A federal judge on Wednesday took the remarkable step of finding probable cause to hold the Trump administration in criminal contempt for violating his order to turn around a pair of El Salvador-bound planes carrying deportees.
Under a 46-page opinion by US District Judge James E. Boasberg, the administration would have several off-ramps for avoiding an actual criminal contempt prosecution against any federal officials or Justice Department lawyers.
The DOJ itself would get first crack at potentially prosecuting the administration’s own people. Under the federal criminal procedure rules, the judge could also step in “in the interest of justice” and appoint an outside council.
More significantly, President Donald Trump’s pardon power would enable him to void any prosecution or its consequences, legal experts told Business Insider.
“Yes, the president’s pardon power does reach criminal contempt prosecutions,” said Margaret Love, a clemency attorney and the US Department of Justice pardon attorney between 1990 and 1997.
“And in fact, his very first pardon during his first term in office was issued in a criminal contempt case,” Love said, referring to former Arizona sheriff Joe Arpaio.

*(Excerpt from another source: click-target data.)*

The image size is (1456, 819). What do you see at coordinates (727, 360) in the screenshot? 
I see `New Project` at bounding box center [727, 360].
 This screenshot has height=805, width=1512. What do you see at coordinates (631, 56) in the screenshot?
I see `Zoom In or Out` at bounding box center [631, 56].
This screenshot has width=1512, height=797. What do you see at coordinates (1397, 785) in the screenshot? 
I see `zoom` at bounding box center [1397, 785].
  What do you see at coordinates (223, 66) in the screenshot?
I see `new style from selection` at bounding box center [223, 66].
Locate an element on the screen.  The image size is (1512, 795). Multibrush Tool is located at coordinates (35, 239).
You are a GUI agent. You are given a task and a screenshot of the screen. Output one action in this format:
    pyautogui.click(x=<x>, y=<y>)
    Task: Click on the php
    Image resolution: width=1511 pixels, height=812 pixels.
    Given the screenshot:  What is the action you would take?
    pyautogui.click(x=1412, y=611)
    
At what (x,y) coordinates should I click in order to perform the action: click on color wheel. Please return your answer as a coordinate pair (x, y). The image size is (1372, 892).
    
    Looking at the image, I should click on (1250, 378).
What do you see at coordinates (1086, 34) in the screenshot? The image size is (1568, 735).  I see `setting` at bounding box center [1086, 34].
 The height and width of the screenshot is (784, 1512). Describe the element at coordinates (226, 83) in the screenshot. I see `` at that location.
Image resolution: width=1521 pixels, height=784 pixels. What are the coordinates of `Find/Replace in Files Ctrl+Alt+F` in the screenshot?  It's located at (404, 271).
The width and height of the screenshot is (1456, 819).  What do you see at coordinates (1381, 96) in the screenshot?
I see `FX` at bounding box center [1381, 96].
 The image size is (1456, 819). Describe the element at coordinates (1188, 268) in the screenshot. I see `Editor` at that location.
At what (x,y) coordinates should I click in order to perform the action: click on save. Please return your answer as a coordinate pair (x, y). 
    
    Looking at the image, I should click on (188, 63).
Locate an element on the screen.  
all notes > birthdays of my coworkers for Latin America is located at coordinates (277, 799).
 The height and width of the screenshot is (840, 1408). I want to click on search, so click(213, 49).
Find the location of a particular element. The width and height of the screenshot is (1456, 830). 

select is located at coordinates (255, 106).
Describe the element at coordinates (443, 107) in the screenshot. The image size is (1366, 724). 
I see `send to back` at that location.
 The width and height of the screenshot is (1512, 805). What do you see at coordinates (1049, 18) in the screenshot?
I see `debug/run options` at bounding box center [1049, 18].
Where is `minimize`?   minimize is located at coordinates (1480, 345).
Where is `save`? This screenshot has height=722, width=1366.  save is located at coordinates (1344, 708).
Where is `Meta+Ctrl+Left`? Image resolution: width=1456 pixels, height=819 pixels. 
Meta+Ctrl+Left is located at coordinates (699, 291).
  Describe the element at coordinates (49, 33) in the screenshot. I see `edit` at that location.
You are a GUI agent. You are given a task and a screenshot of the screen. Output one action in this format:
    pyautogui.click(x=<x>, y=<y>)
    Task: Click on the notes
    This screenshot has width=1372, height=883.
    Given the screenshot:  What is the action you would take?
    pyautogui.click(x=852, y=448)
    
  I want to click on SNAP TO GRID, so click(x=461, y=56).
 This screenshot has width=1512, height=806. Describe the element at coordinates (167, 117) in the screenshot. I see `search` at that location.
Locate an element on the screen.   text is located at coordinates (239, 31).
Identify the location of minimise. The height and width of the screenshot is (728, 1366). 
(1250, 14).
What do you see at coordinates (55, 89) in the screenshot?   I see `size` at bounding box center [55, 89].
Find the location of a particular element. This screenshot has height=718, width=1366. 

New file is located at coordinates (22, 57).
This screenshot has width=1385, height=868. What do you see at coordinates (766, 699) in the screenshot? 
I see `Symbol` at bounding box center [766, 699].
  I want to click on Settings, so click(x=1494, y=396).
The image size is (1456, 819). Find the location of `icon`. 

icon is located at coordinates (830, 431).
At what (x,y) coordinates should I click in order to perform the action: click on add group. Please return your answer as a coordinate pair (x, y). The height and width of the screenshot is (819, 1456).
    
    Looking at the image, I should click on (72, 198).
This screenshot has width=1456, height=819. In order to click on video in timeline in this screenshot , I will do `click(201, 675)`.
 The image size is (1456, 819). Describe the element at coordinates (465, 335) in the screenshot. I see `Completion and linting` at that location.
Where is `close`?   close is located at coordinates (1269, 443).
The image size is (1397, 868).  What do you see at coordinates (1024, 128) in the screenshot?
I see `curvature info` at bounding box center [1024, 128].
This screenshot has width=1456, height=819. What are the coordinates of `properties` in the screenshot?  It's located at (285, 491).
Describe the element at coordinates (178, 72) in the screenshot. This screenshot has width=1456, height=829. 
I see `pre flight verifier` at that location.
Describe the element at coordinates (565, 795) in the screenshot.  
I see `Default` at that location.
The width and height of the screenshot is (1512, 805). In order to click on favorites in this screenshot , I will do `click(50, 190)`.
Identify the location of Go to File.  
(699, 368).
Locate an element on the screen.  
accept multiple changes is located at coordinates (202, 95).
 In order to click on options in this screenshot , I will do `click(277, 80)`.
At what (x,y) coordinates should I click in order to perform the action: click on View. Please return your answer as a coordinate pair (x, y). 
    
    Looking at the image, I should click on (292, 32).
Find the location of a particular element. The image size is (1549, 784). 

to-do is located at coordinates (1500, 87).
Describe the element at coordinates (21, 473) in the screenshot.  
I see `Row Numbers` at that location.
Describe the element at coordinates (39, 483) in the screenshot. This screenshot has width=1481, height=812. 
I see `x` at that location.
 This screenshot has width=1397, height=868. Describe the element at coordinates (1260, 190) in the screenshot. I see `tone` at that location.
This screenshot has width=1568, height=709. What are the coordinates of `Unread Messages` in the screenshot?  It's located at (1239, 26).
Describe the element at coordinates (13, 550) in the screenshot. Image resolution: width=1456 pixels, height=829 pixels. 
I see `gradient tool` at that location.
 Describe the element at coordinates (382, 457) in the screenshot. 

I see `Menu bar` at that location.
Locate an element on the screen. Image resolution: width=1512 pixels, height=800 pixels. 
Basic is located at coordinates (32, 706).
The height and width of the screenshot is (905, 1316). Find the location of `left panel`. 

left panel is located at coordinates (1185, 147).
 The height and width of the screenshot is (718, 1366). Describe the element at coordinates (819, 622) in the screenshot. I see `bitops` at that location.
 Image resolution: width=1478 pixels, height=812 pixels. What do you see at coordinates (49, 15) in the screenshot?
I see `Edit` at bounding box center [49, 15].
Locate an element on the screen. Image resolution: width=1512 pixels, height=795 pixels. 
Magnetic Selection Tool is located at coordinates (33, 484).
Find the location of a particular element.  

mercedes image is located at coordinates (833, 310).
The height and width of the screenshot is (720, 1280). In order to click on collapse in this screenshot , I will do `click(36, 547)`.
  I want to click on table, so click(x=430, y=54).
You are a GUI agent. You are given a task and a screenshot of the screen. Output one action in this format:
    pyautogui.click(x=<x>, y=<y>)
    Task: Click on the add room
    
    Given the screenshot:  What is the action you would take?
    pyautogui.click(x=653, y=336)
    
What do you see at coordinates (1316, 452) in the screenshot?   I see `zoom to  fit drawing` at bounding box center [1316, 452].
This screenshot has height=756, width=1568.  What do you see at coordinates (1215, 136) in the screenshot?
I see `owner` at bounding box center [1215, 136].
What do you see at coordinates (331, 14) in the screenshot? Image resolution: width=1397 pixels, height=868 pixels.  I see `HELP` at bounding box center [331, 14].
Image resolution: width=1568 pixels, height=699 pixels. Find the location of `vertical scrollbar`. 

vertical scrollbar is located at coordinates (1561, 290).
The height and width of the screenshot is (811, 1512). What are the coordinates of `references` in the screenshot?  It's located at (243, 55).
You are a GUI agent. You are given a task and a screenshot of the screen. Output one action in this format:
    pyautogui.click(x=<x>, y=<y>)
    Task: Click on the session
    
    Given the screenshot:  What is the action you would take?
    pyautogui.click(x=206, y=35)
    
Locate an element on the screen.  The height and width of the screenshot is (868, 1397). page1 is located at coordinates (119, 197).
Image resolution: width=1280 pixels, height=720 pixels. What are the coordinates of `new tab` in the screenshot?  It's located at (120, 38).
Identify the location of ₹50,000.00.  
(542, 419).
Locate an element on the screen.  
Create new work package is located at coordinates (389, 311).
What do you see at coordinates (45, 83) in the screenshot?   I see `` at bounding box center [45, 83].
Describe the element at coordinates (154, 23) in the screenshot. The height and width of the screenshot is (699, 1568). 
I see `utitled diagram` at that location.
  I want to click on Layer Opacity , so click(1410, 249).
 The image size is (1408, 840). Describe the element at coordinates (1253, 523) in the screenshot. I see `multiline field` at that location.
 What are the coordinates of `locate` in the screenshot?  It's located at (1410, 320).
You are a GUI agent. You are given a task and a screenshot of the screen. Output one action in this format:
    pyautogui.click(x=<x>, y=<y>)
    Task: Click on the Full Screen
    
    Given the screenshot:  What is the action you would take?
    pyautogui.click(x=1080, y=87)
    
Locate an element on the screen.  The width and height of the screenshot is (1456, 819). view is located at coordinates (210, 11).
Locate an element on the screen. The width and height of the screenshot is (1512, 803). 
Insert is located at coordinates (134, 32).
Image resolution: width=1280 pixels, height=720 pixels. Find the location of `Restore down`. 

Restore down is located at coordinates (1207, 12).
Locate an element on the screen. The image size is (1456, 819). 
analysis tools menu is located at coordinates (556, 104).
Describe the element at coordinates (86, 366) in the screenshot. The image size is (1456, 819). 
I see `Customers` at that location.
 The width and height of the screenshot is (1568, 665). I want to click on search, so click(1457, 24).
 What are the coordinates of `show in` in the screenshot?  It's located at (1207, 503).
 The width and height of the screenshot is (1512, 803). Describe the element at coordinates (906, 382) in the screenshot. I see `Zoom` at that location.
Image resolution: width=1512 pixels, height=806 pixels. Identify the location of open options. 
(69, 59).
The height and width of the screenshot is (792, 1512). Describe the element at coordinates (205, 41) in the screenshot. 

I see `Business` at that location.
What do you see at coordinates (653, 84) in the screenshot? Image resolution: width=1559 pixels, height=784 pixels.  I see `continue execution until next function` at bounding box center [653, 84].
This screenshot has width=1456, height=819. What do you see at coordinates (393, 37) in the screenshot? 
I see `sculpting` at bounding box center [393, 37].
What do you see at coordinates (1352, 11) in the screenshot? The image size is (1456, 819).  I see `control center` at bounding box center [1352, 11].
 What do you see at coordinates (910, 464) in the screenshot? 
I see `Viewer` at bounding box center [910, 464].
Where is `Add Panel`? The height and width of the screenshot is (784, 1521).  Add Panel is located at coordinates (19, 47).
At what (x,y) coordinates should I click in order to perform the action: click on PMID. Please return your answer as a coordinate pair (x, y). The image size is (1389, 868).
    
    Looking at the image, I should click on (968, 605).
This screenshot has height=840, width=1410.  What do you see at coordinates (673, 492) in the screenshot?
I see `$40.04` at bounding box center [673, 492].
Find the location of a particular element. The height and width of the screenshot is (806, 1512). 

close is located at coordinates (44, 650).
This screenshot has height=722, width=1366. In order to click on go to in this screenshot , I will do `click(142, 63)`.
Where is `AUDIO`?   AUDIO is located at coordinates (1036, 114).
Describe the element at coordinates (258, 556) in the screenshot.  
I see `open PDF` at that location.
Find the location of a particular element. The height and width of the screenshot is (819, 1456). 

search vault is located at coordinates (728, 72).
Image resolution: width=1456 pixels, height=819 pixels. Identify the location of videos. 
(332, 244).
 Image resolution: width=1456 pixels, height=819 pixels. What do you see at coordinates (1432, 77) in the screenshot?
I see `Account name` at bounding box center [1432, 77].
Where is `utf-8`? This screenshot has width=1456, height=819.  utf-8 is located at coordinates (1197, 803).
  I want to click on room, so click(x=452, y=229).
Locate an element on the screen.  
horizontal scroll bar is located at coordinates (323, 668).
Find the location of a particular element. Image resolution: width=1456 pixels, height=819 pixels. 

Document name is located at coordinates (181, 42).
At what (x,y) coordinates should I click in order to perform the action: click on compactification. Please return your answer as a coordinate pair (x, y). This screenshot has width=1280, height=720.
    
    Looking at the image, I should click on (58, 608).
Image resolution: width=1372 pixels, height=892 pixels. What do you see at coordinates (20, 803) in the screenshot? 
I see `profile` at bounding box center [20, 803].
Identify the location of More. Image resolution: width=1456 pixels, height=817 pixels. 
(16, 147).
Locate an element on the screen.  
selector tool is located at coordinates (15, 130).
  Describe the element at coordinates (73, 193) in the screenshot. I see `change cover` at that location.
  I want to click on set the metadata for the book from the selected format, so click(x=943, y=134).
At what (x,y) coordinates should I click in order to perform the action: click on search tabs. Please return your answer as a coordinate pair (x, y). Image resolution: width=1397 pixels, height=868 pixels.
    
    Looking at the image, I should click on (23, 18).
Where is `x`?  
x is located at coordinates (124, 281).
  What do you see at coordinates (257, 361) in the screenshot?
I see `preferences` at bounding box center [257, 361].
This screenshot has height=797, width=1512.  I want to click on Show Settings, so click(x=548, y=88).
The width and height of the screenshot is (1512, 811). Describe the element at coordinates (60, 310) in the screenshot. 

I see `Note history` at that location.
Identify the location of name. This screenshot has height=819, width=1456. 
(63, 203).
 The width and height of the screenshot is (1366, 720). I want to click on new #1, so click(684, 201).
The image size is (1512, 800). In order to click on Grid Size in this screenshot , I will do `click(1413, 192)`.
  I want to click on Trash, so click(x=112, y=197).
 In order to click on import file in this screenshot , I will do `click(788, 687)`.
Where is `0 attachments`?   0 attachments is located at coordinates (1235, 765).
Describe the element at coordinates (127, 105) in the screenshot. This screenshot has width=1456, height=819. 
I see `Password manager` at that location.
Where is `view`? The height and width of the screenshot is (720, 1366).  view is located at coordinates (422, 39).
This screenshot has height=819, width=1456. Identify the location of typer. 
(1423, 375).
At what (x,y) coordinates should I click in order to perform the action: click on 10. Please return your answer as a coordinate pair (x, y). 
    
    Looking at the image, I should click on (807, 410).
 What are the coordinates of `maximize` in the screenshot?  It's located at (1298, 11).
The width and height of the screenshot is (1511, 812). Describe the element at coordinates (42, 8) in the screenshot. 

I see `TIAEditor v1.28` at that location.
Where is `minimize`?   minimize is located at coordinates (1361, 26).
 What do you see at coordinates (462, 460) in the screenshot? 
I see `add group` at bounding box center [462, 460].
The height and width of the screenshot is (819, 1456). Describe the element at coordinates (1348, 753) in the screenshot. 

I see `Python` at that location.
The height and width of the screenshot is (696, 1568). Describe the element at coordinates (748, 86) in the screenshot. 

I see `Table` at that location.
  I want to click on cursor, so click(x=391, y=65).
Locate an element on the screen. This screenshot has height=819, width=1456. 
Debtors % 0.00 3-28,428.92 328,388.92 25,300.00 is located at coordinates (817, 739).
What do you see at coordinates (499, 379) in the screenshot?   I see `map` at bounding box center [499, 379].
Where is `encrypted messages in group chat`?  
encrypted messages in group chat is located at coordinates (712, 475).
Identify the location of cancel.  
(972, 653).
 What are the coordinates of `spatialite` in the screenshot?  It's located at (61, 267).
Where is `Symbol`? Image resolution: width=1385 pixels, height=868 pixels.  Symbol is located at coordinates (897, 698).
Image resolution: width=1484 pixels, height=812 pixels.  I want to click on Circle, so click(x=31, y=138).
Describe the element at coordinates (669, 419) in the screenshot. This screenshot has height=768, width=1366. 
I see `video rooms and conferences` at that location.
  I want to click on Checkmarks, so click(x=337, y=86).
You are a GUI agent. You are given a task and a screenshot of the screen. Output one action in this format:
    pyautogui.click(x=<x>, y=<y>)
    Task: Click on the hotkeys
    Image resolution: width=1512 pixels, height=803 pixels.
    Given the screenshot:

Arpaio was pardoned in 2017 after being found guilty of criminal contempt for violating a 2011 court order in a racial profiling case.
Wednesday’s decision by Boasberg, who sits in Washington, DC, found that there was probable cause to find the Trump administration exhibited “willful disobedience of judicial orders” for ignoring his order from last month to immediately turn around planes full of deportees headed to an El Salvador prison.
The Trump administration has argued it did not violate the judge’s orders because the planes had already left the United States.
The US Supreme Court vacated Boasberg’s order blocking the deportation and said Texas, not DC, has jurisdiction over deciding if the federal Alien Enemies Act was properly applied in removing the deportees from the country.
Still, that “does not excuse the Government’s violation,” Boasberg wrote Wednesday, in pursuing a possible contempt conviction.
Boasberg in his opinion offered several steps before contempt would be prosecuted.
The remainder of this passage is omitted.